▶ [What to work on]:
Please copy the following items word for word, starting at the line that contains "How do I perform: Click" and ending with the last line of the items, leaving the pictures out of your answer.

▶ [Recorded information]:

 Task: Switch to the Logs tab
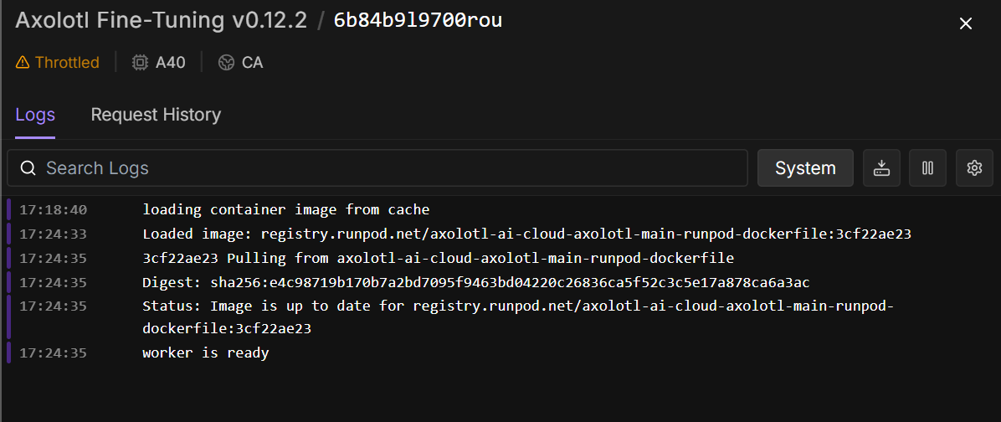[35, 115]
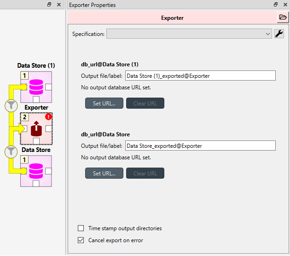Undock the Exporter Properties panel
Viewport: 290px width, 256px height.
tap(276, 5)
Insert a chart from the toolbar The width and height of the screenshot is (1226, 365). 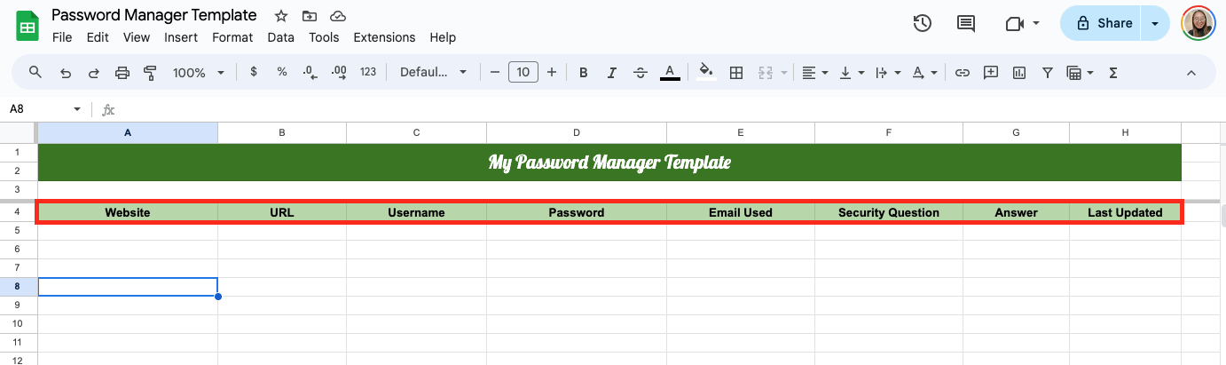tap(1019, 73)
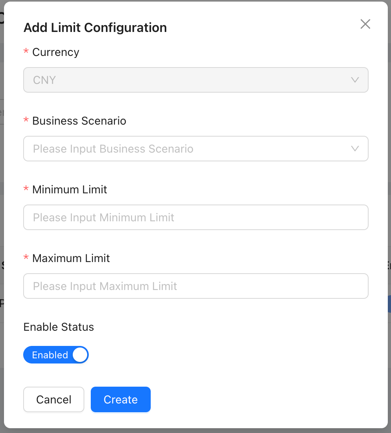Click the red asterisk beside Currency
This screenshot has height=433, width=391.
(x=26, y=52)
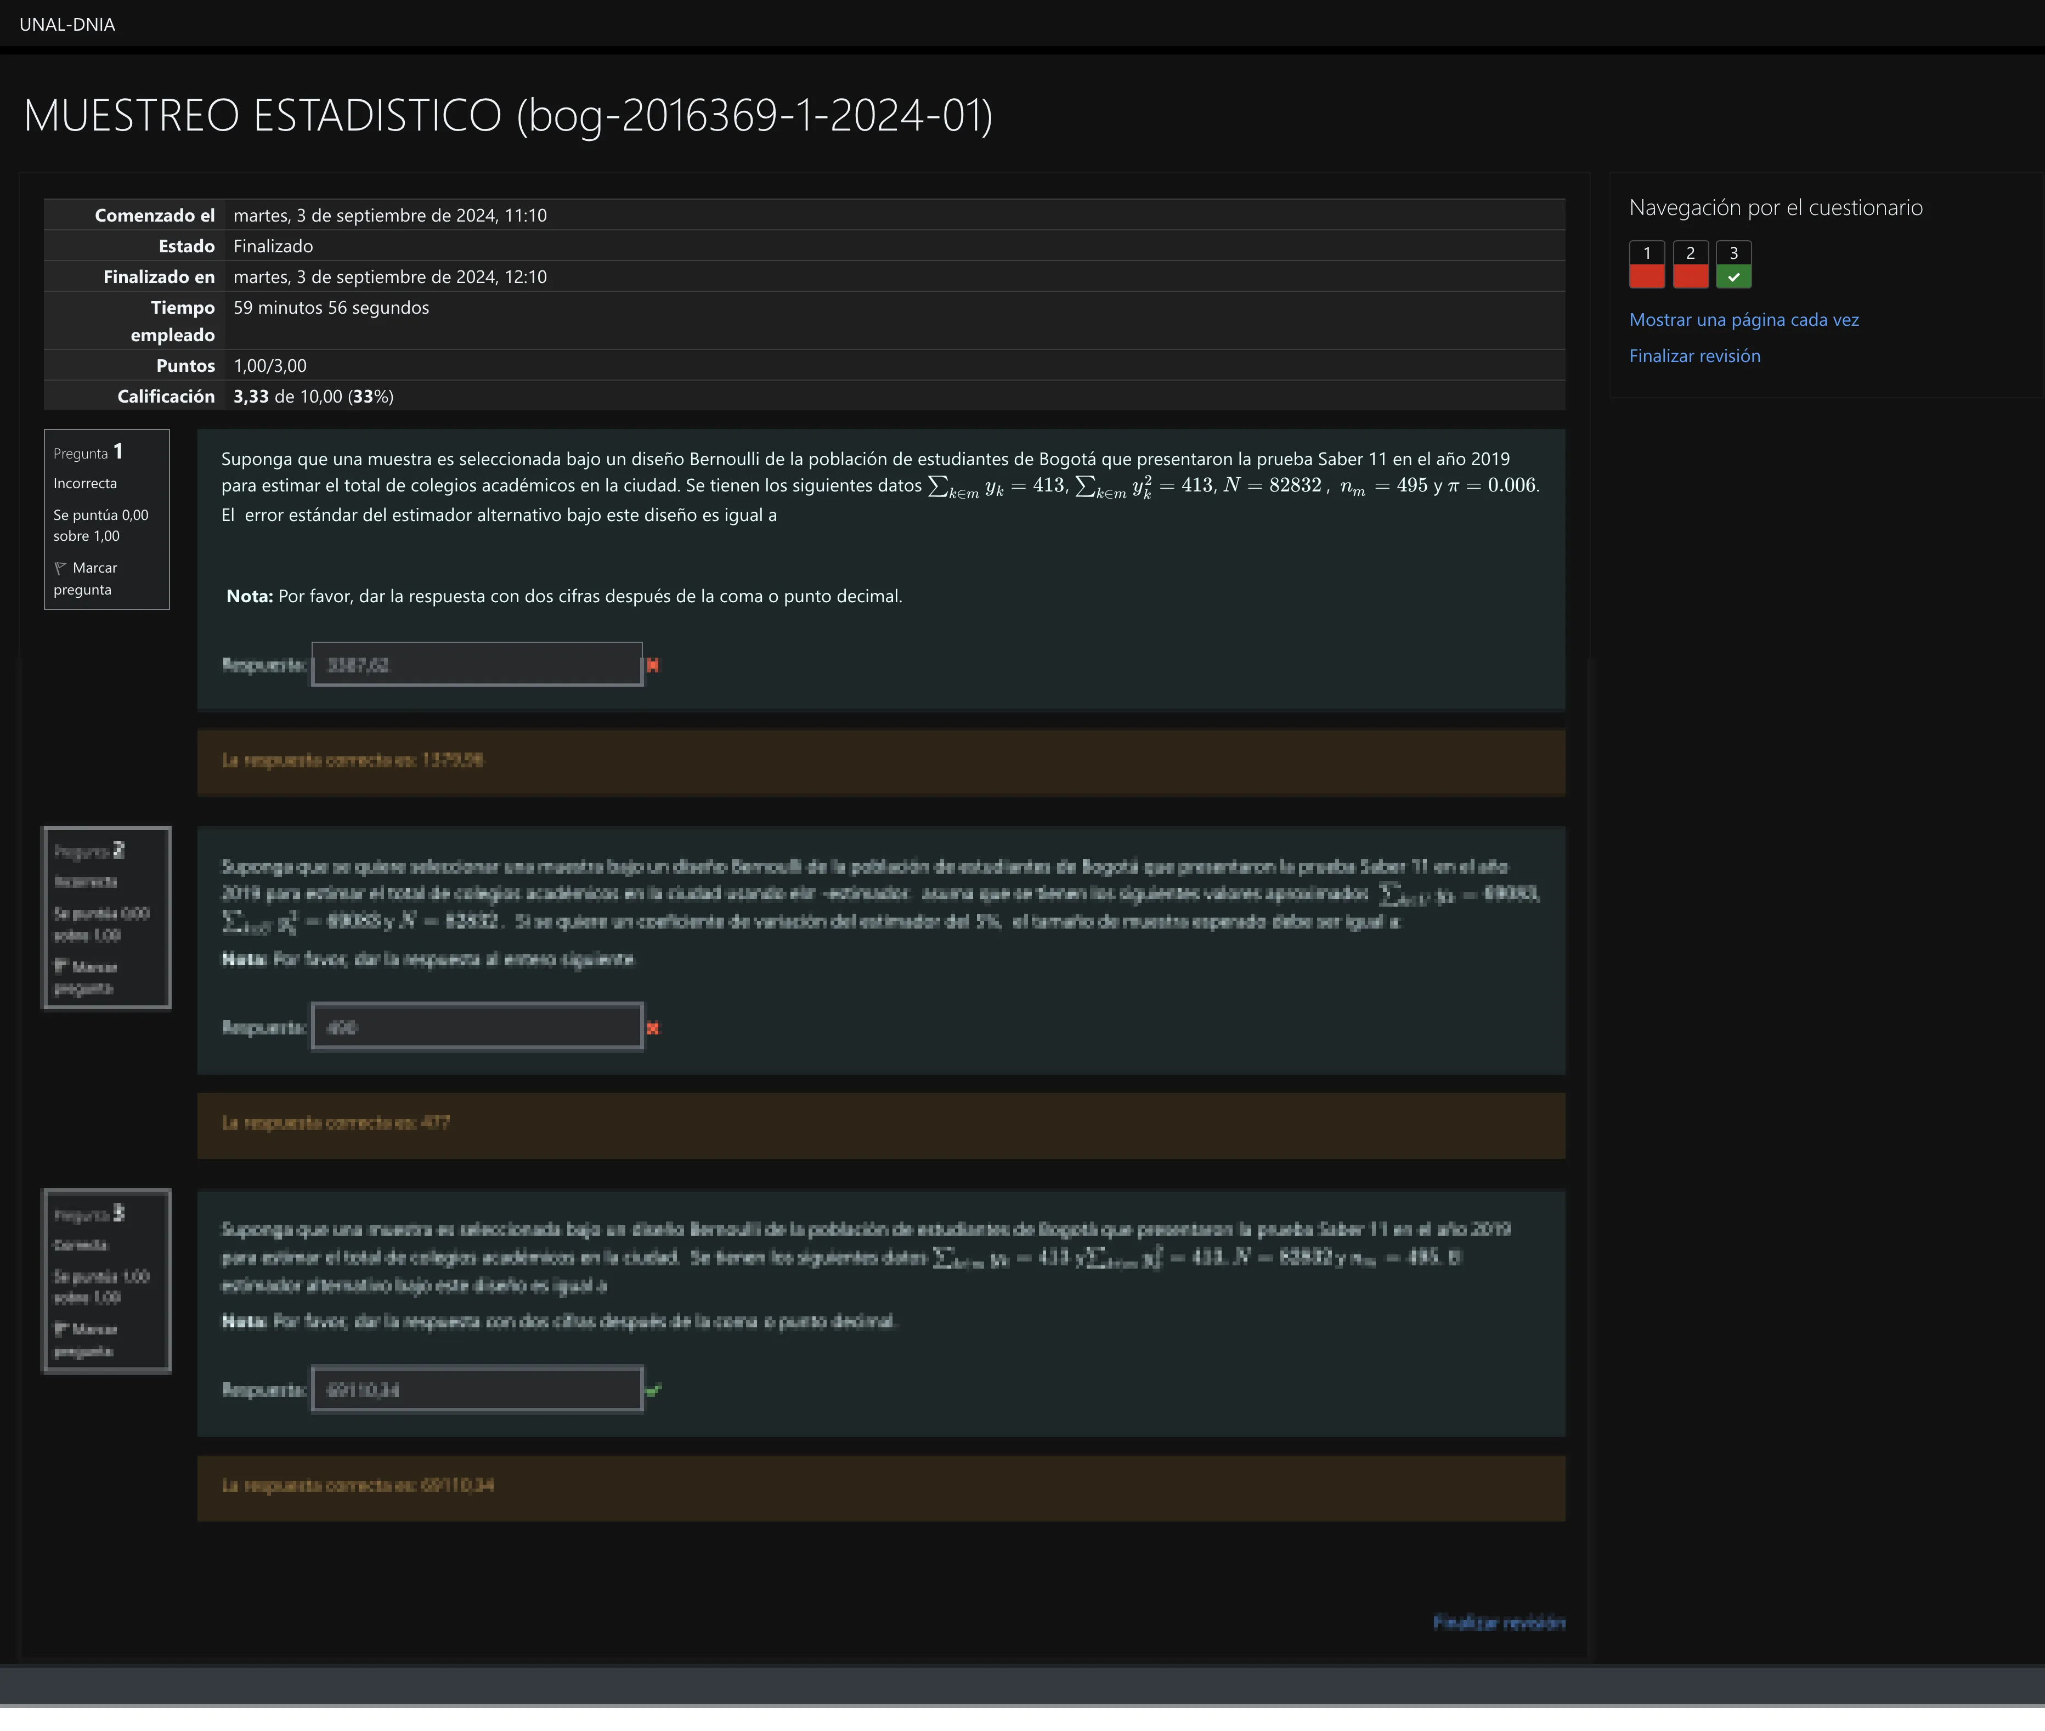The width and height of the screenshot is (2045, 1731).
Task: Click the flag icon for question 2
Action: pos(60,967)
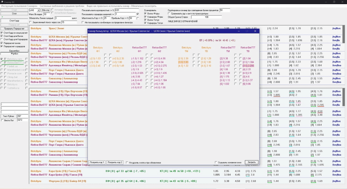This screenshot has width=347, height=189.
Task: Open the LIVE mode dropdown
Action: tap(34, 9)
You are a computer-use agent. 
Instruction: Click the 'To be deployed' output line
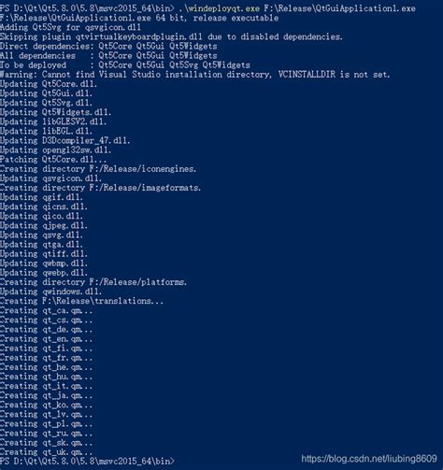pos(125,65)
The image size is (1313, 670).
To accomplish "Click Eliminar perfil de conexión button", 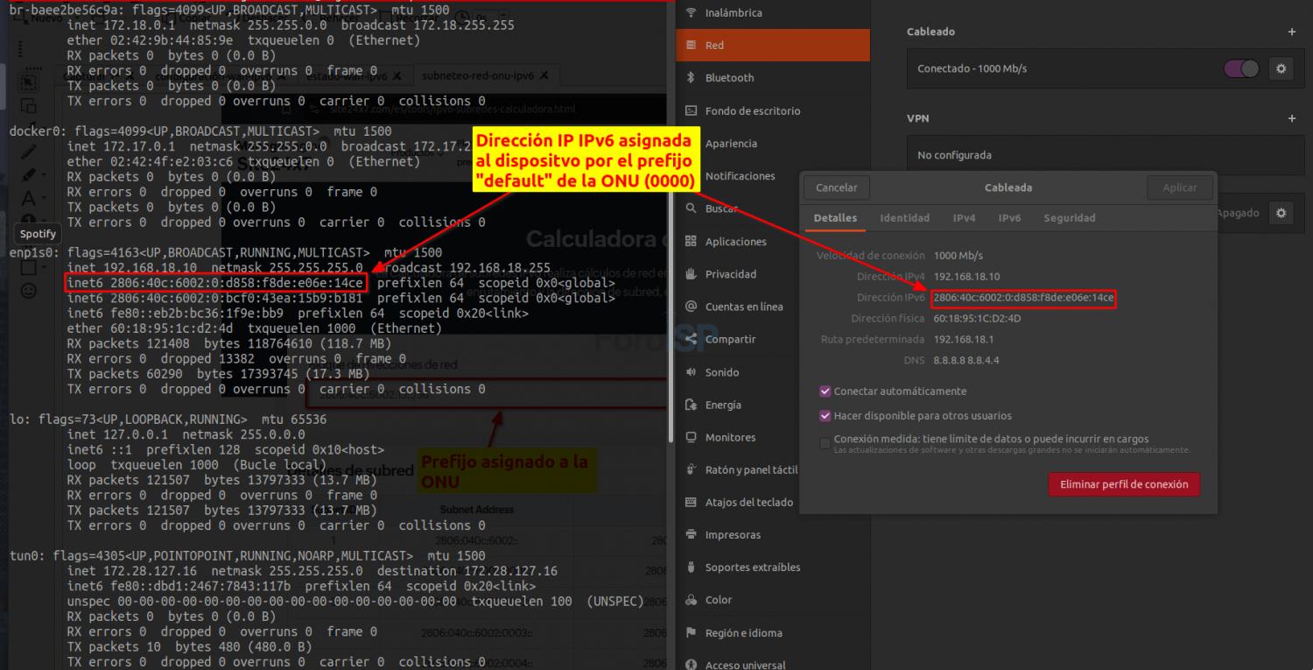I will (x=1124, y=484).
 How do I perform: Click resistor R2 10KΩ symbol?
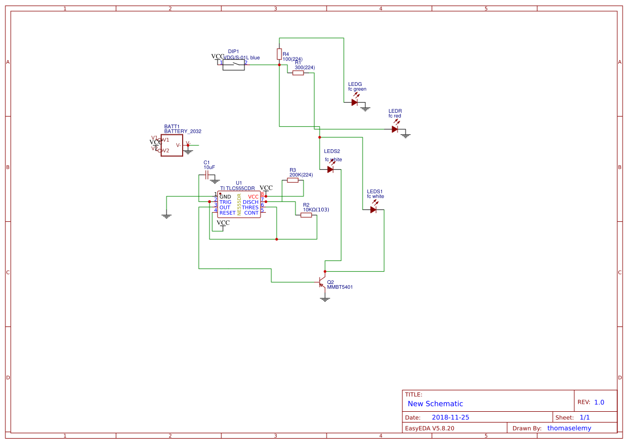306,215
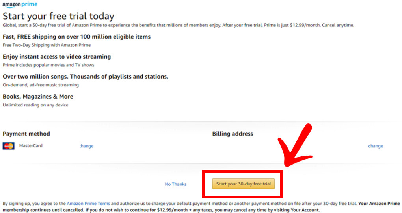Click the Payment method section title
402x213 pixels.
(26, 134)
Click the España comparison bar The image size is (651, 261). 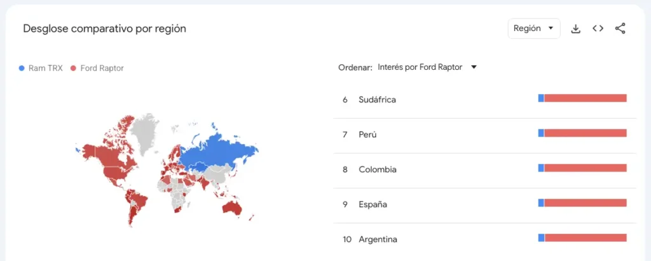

▶ [Output for this exercise]:
 How do I perform: Click resistor R2 10KΩ symbol?
306,215
Click the Payment method section title
402x213 pixels.
(26, 134)
Click the España comparison bar The image size is (651, 261). 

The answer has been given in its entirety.